Conservation of protein structure over four billion years

Abstract

Little is known about the evolution of protein structures and the degree of protein structure conservation over planetary time scales. Here, we report the X-ray crystal structures of seven laboratory resurrections of Precambrian thioredoxins dating up to approximately four billion years ago. Despite considerable sequence differences compared with extant enzymes, the ancestral proteins display the canonical thioredoxin fold, whereas only small structural changes have occurred over four billion years. This remarkable degree of structure conservation since a time near the last common ancestor of life supports a punctuated-equilibrium model of structure evolution in which the generation of new folds occurs over comparatively short periods and is followed by long periods of structural stasis.
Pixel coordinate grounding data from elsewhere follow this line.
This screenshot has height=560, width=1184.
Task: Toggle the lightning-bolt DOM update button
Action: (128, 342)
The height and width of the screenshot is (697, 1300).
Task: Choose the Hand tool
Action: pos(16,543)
Figure 1. Overall structural features of extant thioredoxins and laboratory resurrections of Precambian thioredoxins

(A) Schematic phylogenetic tree showing the geological time (Perez-Jimenez et al., 2011) and the phylogenetic nodes targeted in this work. (B) Spatial course of the polypeptide chain for the human and E. coli thioredoxins, as well as for the several laboratory resurrections of Precambrian thioredoxins studied in this work. The color code is that given in panel A. (C) Sequences (Perez-Jimenez et al., 2011) and secondary structure assignments for the extant thioredoxins and the laboratory resurrections of Precambrian thioredoxins studied in this work. See Table S1 for RMSD and sequence identity values for all thioredoxin structure pairs.

Figure 2. Ribbon representations of the thioredoxin structures studied in this work

General overview of the seven laboratory resurrections of Precambrian thioredoxins and the extant E. coli and human thioredoxins showing the canonical fold. See Figure S1 and Table S2 for energies of charge-charge interactions, accessible surface areas numbers of hydrogen bonds and salt bridges for all the thioredoxin structures studied in this work.

Figure 3. Changes in the size of helix α1 in thioredoxins over ~4 billion years as inferred from laboratory resurrections of Precambian proteins

Canonical α-helix hydrogen bonds are shown in red to highlight the changes in helix length. Different color backgrounds are used for short helices (blue) and long helices (green). A plot of helix length versus geological time is also included. See Table S3 for calculations supporting the robustness of the differences found in alpha helix 1 length.

Figure 4. Statistical distribution of length of helix α1 for extant thioredoxin structures taken from the Protein Data Bank

(A) Query details are as follows: text search for “thioredoxin and X-ray as experimental method” was used obtaining a total of 494 structure hits. From these, all thioredoxin-related structures were discarded (i.e. thioredoxin reductases, glutaredoxins, etc); thioredoxins from chloroplast and mitochondria as well as thioredoxins from archaea were not considered either. A total of 39 thioredoxin structures from eukaryota and 32 from bacteria were used in our analysis. Note that in some cases the same protein structure might be overrepresented; this is the case, for instance, when different structures corresponding to mutants of the same protein are deposited in the PDB. (B) Here the search in the PDB was filtered in order to avoid overrepresentation indicated above. In particular, a single thioredoxin structure for each microorganism was selected (i.e., wild type protein) resulting in a total of 14 thioredoxin structures from eukaryota and 15 for bacteria.